### Data shown
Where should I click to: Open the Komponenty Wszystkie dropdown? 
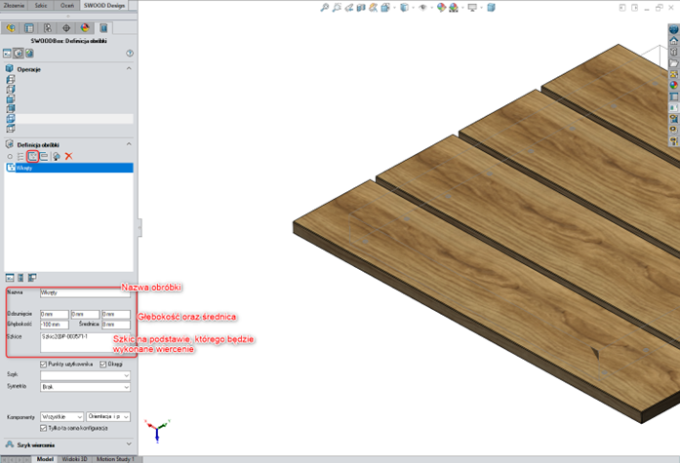tap(61, 416)
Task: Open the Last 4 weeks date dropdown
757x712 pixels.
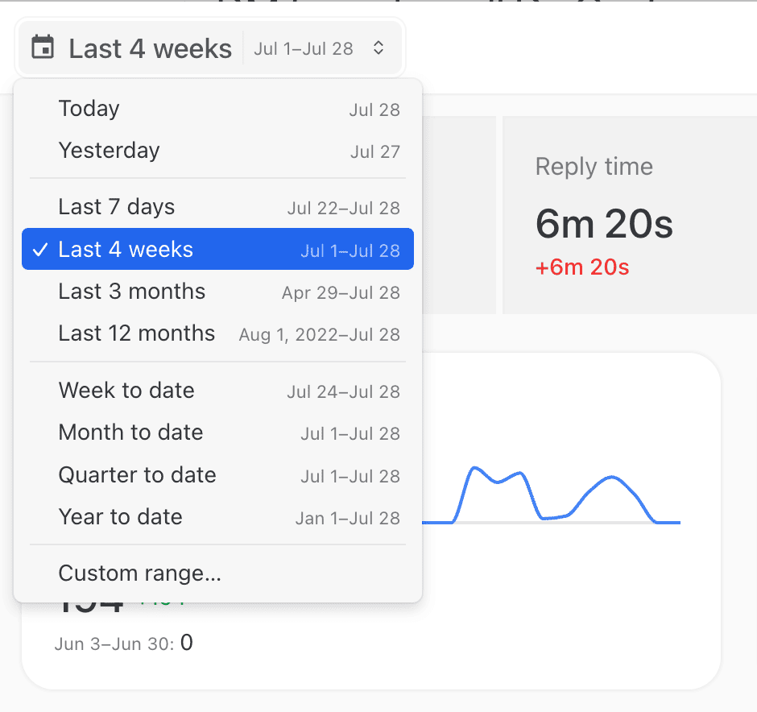Action: point(210,48)
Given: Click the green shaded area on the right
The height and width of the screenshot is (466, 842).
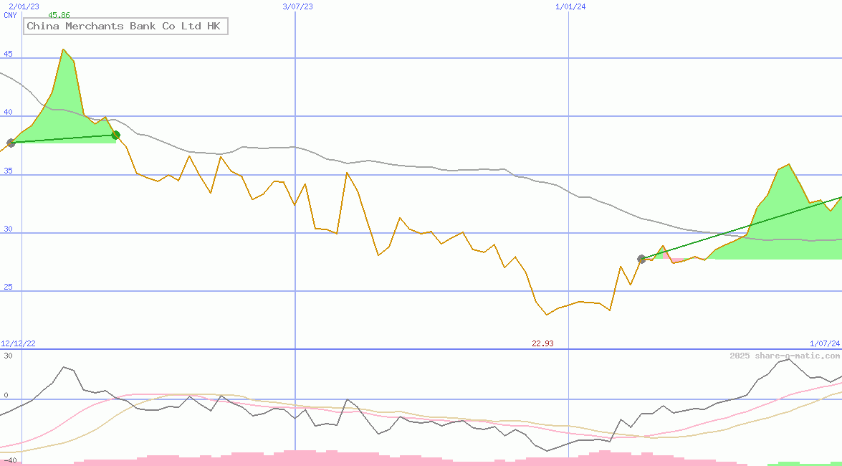Looking at the screenshot, I should tap(781, 215).
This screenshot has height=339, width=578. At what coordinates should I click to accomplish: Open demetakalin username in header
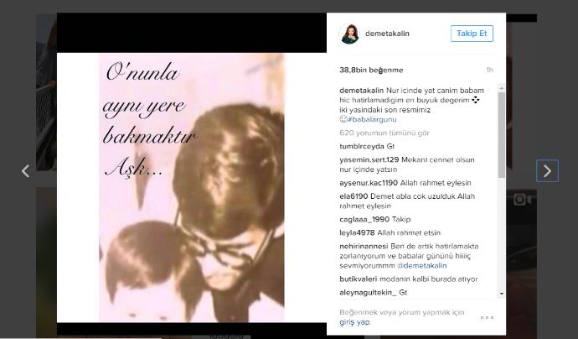[x=387, y=34]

### Required action
Return every line shown above without changing a word, and skip the pictures.

### Written response
Where should I click to: Open the Komponenty Wszystkie dropdown? 
tap(61, 416)
Task: Open the Last 4 weeks date dropdown
757x712 pixels.
Action: point(210,48)
Given: Click the green shaded area on the right
The height and width of the screenshot is (466, 842).
Looking at the screenshot, I should tap(781, 215).
This screenshot has height=339, width=578. At what coordinates should I click to accomplish: Open demetakalin username in header
[x=387, y=34]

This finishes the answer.